Exercise brief: Your reply must consist of the data below, reproduced character for character.

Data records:

##########

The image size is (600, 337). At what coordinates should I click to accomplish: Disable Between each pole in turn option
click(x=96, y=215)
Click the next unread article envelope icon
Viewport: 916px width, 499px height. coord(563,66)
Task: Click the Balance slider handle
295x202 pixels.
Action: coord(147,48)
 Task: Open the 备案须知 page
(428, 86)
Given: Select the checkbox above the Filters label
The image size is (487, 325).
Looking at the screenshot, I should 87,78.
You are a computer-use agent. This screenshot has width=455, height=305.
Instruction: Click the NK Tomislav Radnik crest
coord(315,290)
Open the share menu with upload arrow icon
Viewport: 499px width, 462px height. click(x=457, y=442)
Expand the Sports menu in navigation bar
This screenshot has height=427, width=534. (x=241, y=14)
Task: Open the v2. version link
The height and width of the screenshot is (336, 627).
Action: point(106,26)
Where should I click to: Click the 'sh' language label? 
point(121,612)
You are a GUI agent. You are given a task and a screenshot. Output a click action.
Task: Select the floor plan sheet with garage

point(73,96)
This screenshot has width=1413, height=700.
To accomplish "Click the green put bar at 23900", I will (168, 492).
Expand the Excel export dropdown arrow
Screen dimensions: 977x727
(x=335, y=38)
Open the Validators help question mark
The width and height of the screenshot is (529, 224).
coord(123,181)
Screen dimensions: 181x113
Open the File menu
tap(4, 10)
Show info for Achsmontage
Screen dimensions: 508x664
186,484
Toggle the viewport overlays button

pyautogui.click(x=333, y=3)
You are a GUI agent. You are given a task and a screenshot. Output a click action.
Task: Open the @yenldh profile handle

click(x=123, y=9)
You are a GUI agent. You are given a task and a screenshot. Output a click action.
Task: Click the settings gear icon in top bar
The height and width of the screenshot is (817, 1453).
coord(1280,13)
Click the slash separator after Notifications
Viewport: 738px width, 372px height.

##########

Answer to this problem:
The image size is (600, 337). At what coordinates should I click to accomplish: Disable Between each pole in turn option
click(x=96, y=215)
Click the next unread article envelope icon
Viewport: 916px width, 499px height. coord(563,66)
Task: Click the Balance slider handle
295x202 pixels.
Action: coord(147,48)
 Task: Open the 备案须知 page
(428, 86)
Given: Select the checkbox above the Filters label
The image size is (487, 325).
Looking at the screenshot, I should 87,78.
You are a computer-use agent. This screenshot has width=455, height=305.
Instruction: Click the NK Tomislav Radnik crest
coord(315,290)
Open the share menu with upload arrow icon
Viewport: 499px width, 462px height. click(x=457, y=442)
Expand the Sports menu in navigation bar
This screenshot has height=427, width=534. (x=241, y=14)
Task: Open the v2. version link
The height and width of the screenshot is (336, 627).
Action: point(106,26)
Where should I click to: Click the 'sh' language label? 
point(121,612)
You are a GUI agent. You are given a task and a screenshot. Output a click action.
Task: Select the floor plan sheet with garage

point(73,96)
This screenshot has width=1413, height=700.
To accomplish "Click the green put bar at 23900", I will (168, 492).
Expand the Excel export dropdown arrow
Screen dimensions: 977x727
(x=335, y=38)
Open the Validators help question mark
The width and height of the screenshot is (529, 224).
coord(123,181)
Screen dimensions: 181x113
Open the File menu
tap(4, 10)
Show info for Achsmontage
Screen dimensions: 508x664
186,484
Toggle the viewport overlays button

pyautogui.click(x=333, y=3)
You are a GUI agent. You are given a task and a screenshot. Output a click action.
Task: Open the @yenldh profile handle

click(x=123, y=9)
You are a GUI agent. You are given a task and a screenshot. Output a click action.
Task: Click the settings gear icon in top bar
The height and width of the screenshot is (817, 1453).
coord(1280,13)
Click the slash separator after Notifications
Viewport: 738px width, 372px height.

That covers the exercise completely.